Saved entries
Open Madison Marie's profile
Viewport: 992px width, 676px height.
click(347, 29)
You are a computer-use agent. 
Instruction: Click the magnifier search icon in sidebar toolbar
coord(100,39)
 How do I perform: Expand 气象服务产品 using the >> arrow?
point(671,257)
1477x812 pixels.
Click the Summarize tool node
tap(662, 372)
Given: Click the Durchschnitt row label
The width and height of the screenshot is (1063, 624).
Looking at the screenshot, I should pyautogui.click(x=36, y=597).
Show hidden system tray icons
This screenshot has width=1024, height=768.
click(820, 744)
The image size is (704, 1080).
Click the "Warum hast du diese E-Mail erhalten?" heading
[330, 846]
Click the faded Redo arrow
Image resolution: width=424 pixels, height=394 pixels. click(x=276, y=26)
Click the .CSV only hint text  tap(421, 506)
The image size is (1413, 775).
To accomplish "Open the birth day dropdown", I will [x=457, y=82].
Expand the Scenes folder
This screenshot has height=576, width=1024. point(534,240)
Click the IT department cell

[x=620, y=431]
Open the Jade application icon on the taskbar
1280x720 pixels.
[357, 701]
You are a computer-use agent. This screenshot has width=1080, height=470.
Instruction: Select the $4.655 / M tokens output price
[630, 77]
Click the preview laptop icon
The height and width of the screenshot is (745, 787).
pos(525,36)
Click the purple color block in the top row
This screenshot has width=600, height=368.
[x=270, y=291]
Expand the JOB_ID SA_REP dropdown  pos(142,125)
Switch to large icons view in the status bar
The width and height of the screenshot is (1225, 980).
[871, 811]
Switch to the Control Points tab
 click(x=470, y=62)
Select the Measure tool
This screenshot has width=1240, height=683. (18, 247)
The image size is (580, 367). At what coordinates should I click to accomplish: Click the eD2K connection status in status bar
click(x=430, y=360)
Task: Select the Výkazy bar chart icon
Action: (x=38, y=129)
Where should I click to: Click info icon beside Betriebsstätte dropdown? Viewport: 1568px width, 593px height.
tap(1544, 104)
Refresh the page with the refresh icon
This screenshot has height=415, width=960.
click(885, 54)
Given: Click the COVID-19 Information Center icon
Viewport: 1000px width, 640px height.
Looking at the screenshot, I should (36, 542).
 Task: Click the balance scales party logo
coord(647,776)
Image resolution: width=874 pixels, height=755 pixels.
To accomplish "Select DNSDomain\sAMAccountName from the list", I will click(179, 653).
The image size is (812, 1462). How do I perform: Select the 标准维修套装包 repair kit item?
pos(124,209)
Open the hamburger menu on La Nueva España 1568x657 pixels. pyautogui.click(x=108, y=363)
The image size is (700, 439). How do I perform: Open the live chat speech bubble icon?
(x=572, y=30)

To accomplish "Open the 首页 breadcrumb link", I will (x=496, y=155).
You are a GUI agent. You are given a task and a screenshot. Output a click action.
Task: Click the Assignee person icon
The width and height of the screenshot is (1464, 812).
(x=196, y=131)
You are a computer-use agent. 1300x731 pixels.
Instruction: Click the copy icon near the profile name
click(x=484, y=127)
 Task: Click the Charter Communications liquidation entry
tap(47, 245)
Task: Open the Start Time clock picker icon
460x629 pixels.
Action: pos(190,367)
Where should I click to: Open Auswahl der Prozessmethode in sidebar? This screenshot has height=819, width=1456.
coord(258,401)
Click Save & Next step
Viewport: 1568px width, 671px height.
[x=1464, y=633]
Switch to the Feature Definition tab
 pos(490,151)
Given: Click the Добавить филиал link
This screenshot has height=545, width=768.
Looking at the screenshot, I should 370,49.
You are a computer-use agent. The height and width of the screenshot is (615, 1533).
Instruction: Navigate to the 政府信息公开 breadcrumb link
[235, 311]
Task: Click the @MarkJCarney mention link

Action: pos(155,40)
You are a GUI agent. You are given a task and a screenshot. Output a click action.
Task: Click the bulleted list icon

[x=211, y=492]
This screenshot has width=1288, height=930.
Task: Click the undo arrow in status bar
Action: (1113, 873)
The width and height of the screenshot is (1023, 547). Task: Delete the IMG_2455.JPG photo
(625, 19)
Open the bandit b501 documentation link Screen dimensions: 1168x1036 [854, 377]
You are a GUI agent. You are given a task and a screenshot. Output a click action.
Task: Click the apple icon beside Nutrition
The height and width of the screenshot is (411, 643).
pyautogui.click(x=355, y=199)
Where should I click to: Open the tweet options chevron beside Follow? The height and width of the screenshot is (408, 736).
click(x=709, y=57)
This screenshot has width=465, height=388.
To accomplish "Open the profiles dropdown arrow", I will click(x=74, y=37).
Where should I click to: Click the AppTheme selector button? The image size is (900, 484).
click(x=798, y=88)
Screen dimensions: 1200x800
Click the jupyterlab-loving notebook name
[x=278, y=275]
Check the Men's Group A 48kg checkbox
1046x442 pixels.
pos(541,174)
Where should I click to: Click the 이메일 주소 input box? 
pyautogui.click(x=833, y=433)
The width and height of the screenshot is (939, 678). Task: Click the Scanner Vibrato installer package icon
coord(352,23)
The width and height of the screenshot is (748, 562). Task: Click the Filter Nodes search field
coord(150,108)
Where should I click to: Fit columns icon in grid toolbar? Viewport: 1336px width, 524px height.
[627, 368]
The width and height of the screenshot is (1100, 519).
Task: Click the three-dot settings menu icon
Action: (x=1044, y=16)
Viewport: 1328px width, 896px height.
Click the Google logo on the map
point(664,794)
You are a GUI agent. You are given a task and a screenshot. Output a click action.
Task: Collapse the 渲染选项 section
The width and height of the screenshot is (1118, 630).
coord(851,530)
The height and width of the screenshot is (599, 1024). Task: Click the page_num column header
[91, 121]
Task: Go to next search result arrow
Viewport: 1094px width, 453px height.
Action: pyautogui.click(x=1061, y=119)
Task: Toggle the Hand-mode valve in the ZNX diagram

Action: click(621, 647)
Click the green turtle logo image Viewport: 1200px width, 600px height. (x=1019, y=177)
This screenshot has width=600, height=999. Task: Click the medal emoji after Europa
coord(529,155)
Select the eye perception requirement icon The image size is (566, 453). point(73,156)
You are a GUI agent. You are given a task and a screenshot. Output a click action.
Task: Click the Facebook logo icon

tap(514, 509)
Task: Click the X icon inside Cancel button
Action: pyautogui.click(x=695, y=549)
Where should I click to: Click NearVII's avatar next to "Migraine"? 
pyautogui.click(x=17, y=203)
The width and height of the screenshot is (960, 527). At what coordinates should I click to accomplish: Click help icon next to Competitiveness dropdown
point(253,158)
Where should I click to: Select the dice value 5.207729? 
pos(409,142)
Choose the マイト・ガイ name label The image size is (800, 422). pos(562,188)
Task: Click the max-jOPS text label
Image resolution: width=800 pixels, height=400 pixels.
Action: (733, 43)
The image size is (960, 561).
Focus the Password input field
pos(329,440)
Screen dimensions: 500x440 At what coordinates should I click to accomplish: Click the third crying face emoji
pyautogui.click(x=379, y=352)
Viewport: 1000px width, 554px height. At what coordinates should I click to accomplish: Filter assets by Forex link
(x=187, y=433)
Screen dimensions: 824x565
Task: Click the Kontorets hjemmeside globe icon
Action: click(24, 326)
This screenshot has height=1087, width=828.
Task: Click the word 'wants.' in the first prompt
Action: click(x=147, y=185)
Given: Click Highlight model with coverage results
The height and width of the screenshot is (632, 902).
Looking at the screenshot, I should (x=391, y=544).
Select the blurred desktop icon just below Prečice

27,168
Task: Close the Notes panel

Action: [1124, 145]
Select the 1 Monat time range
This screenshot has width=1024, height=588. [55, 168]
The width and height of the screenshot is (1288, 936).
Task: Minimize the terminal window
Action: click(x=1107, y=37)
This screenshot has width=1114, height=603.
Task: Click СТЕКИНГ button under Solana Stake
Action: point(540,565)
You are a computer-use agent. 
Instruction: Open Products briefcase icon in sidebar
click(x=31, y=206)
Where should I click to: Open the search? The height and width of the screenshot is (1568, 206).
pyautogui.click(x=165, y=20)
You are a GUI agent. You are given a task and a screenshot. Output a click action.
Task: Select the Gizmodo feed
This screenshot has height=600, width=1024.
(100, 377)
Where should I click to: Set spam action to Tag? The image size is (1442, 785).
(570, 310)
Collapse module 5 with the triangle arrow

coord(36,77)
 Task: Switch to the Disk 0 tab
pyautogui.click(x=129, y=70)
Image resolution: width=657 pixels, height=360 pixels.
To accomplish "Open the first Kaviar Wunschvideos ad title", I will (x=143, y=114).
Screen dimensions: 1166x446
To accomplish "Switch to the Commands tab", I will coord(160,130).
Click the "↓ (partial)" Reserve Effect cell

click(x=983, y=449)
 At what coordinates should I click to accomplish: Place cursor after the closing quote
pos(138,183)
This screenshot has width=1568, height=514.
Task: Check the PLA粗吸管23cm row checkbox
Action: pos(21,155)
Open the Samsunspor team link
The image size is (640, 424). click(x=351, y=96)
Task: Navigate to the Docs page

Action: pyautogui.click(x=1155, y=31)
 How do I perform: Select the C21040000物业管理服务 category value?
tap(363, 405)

TASK DETAILS:
Give back, exactly as written, the stretch from the line with "Open the hamburger" through the line with "Given: Click the Добавить филиал link", and no other lines from the records above.

TASK SOLUTION:
Open the hamburger menu on La Nueva España 1568x657 pixels. pyautogui.click(x=108, y=363)
The image size is (700, 439). How do I perform: Open the live chat speech bubble icon?
(x=572, y=30)

To accomplish "Open the 首页 breadcrumb link", I will (x=496, y=155).
You are a GUI agent. You are given a task and a screenshot. Output a click action.
Task: Click the Assignee person icon
The width and height of the screenshot is (1464, 812).
(x=196, y=131)
You are a computer-use agent. 1300x731 pixels.
Instruction: Click the copy icon near the profile name
click(x=484, y=127)
 Task: Click the Charter Communications liquidation entry
tap(47, 245)
Task: Open the Start Time clock picker icon
460x629 pixels.
Action: pos(190,367)
Where should I click to: Open Auswahl der Prozessmethode in sidebar? This screenshot has height=819, width=1456.
coord(258,401)
Click Save & Next step
Viewport: 1568px width, 671px height.
[x=1464, y=633]
Switch to the Feature Definition tab
 pos(490,151)
Given: Click the Добавить филиал link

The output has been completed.